Rae pointed to work he had done in the natural gas industry in B.C. as another example of where engagement happened “big time” under consultations and discussions, and the benefits that have been shared.

And he noted that both the new governments in Alberta and in Ottawa have stated publicly that the UN Declaration on the Rights of Indigenous People will be the basis of their public policy.

“That is a change, and you know, I suspect other governments will have to follow suit,” he said. “There will be a bunch of serious discussions about what that is going to mean, and we can talk about that. But I want to stress the last point, and just say it one more time: This is not about stopping development. This is about increasing engagement and ensuring that when development takes place, it will include the people that actually live on these lands.”

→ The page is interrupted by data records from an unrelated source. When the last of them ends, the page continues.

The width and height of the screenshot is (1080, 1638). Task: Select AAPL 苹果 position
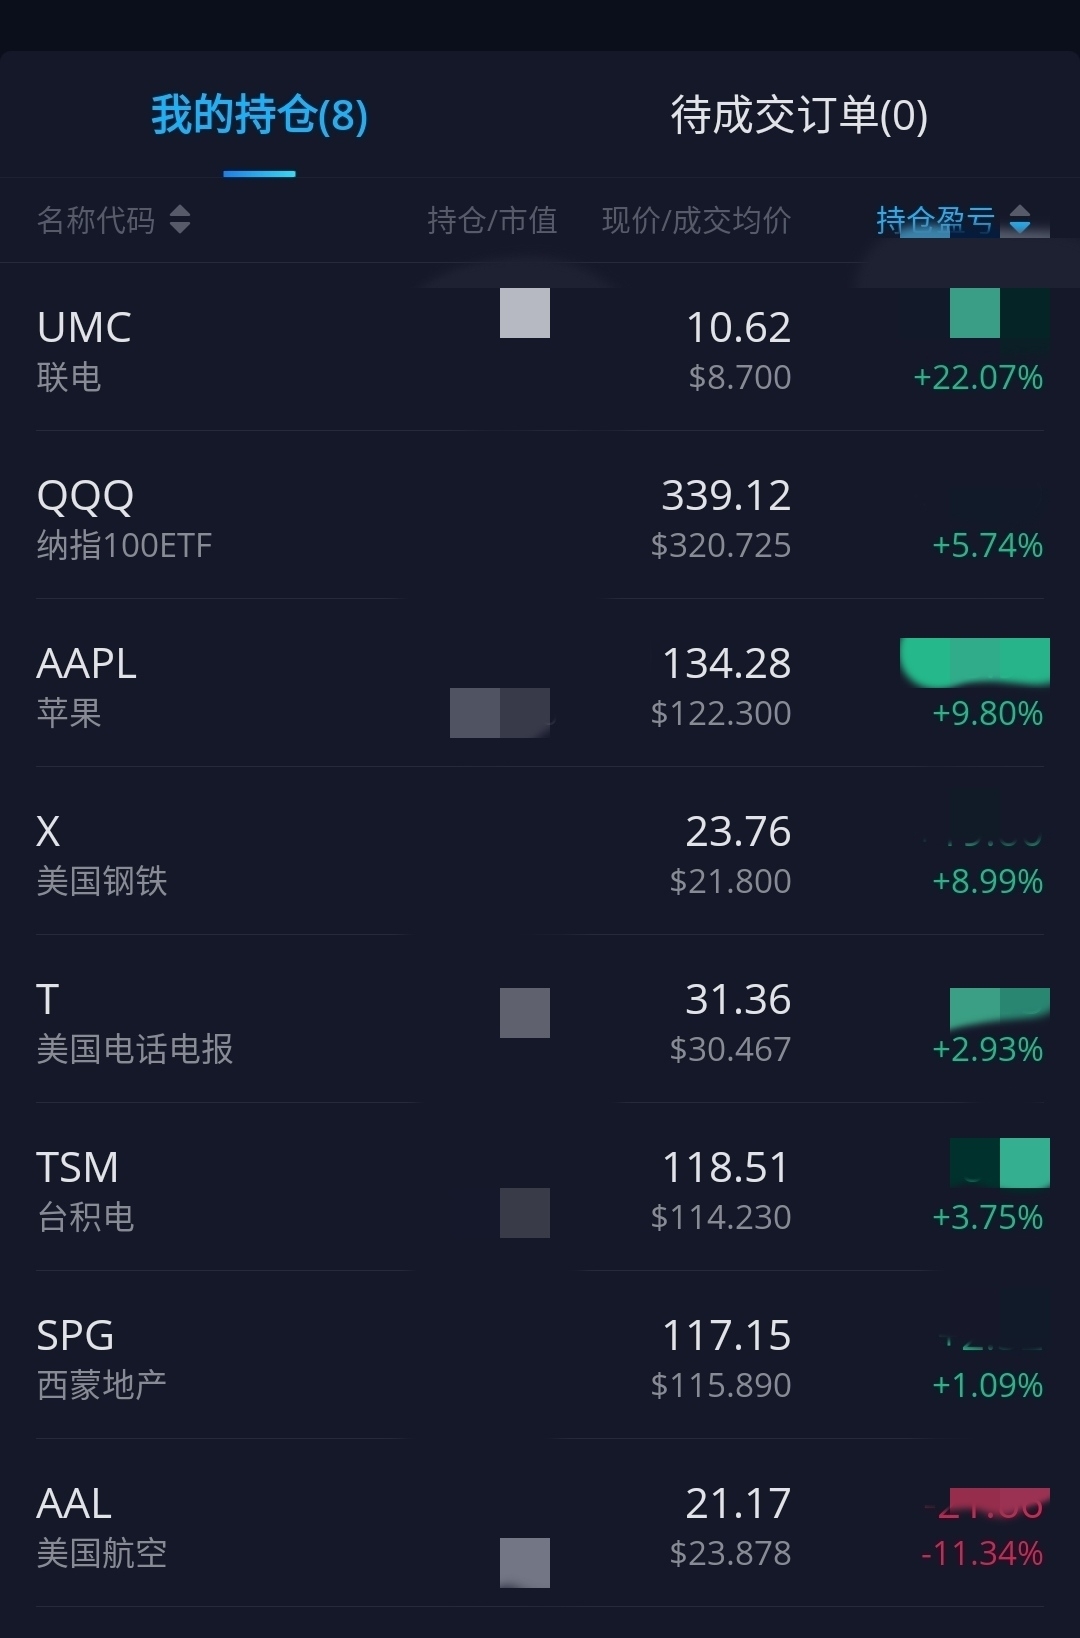click(87, 686)
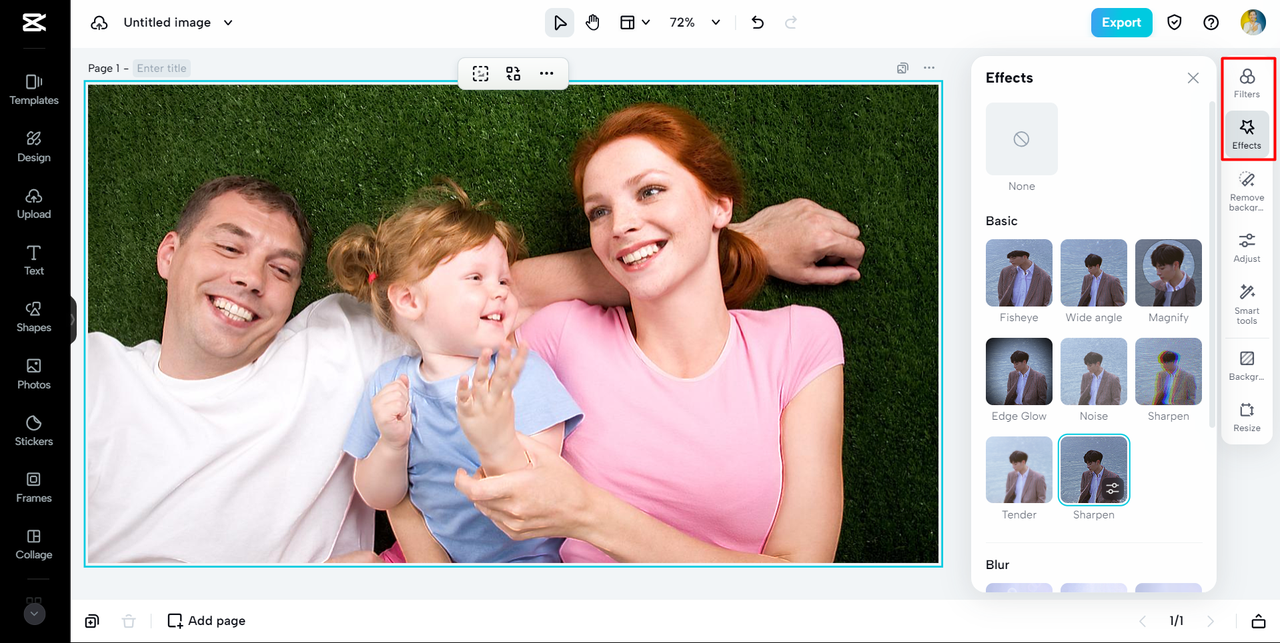Image resolution: width=1280 pixels, height=643 pixels.
Task: Open the Collage tab in sidebar
Action: (34, 543)
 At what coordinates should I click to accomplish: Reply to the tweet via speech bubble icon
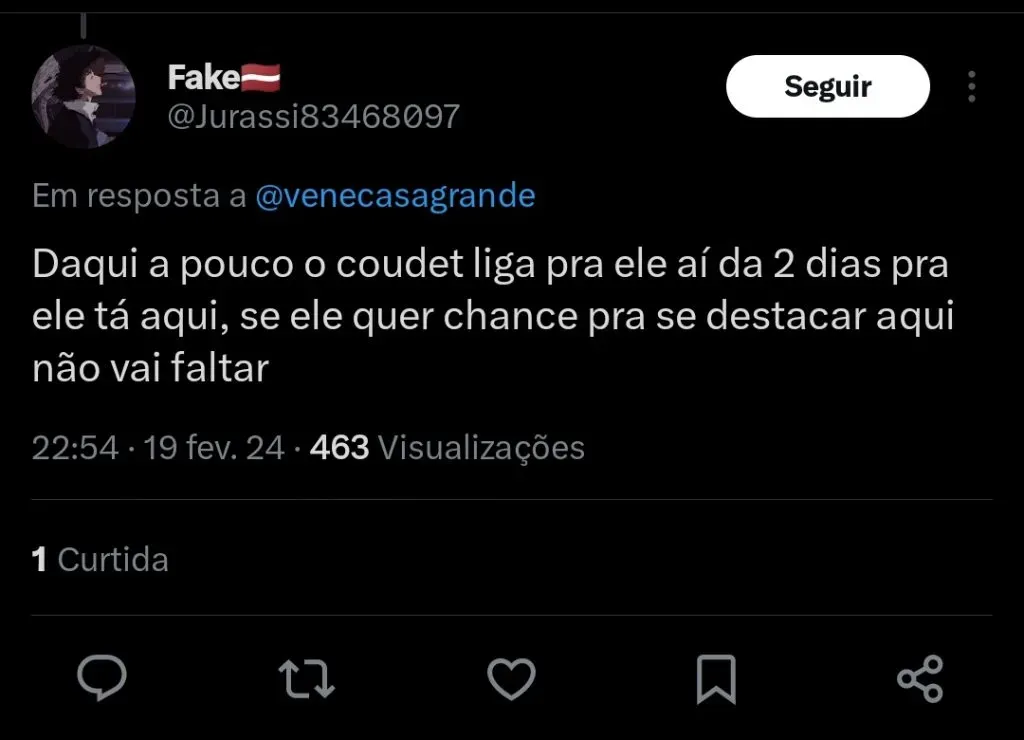[102, 680]
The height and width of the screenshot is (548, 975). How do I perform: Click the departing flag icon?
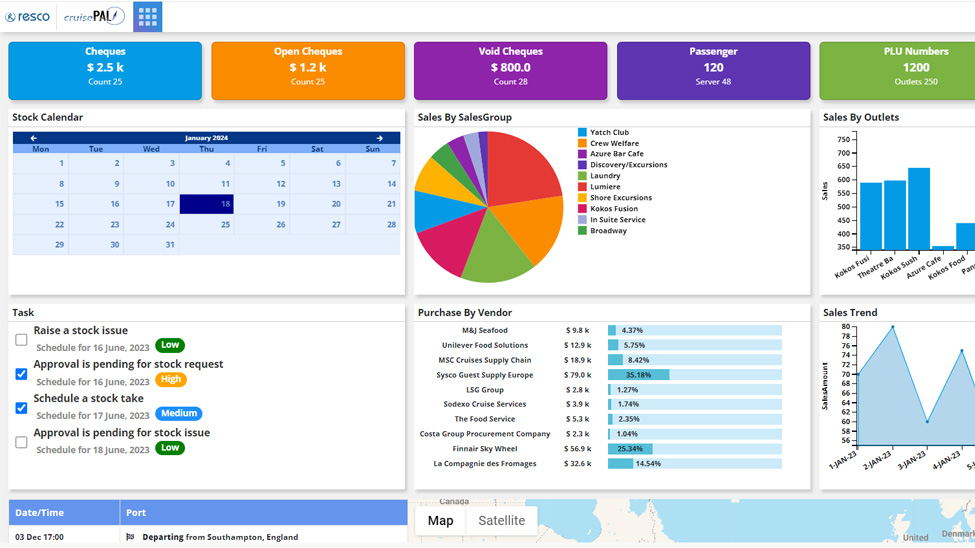130,537
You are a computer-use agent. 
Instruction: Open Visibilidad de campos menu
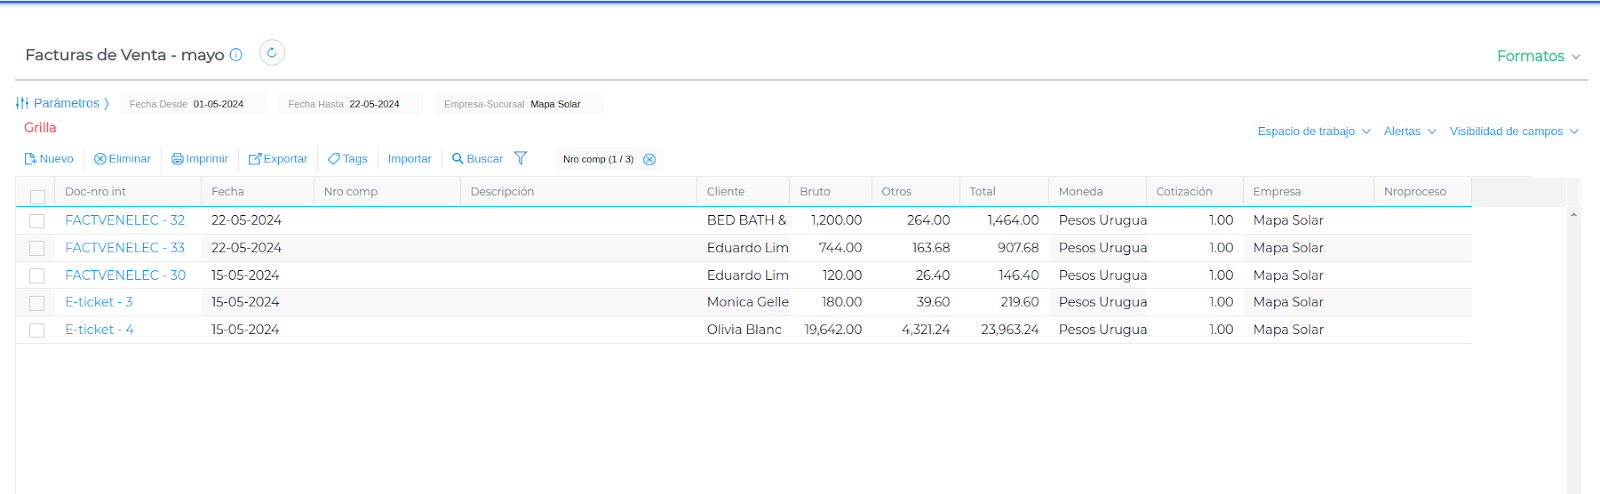point(1513,131)
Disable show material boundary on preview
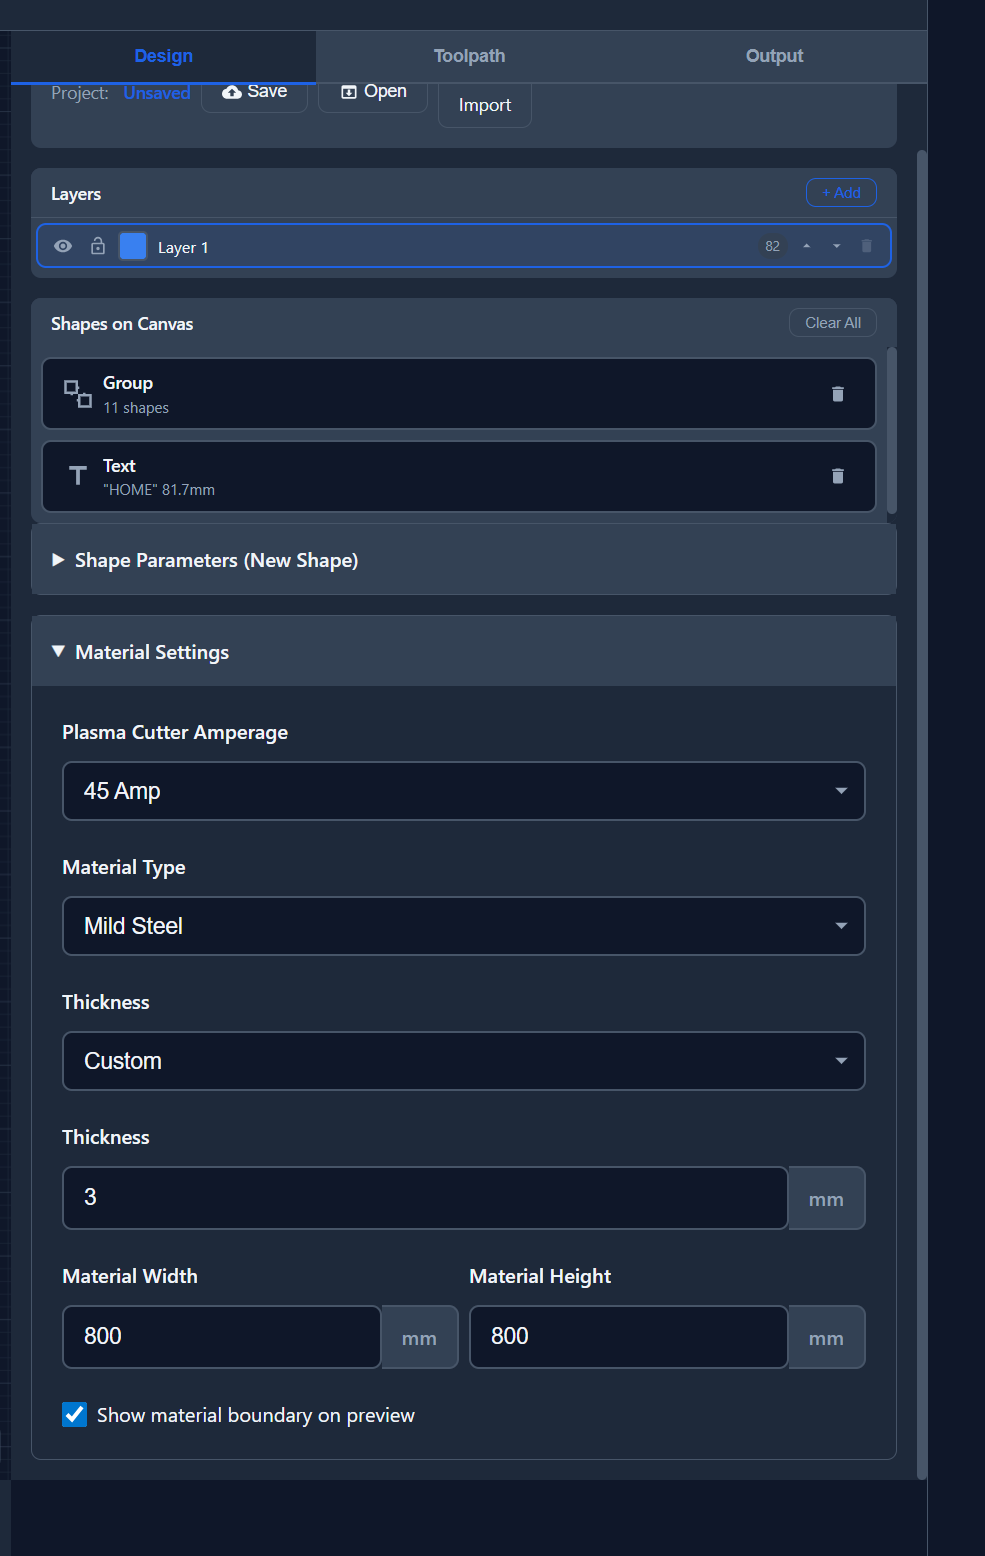This screenshot has width=985, height=1556. click(x=75, y=1414)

In terms of the best way to negotiate and engage with local communities, Rae said he had learned a few things over the years, and that above all, “face-to-face really matters.”

“The telephone doesn’t work, email doesn’t work, faxes don’t work, turning up, flying in, staying overnight, or for a few days, and going fishing, and talking to people, and engaging with people, works,” he said. “I would say to every mining CEO, if you’re not prepared to spend as much personal time as you would with talking to your investors, going to New York and going to the U.K. and getting your money — you’re missing the point.”

Rae added that he’s told politicians and everyone else that they have to learn how to do it. “It’s a new form of human engagement that you have to learn. You have to take your tie off, you have to just go in there and get with the program.”

“This is a face-to-face business now,” he adds. “It’s an on-the-ground business … and it’s a new group of people who will not be satisfied with seeing the No. 4 young guy come out and say: ‘I’m here representing the company.’ They’ll say: ‘Where’s your boss? I’m the chief, where’s your chief?’”

Both Rae and Bogden added that attitudes towards dealing with indigenous people at mining companies are changing, but still vary widely.

“Some companies, of course, are a little more progressive than others, and others are still, unfortunately, stuck in the 70s in the way they look at things, and at this kind of engagement, and they’re negotiating off a term sheet first,” Bogden says. “That doesn’t work here. You’ve got to break that.”

Rae and Bogden also emphasized that starting off on the right foot was important for the junior and intermediate companies that are often the first on the ground in many indigenous communities.

Bogden estimated that while there are 30 major mining companies around the globe, there are 1,400 junior and intermediate companies, which can be a force for change.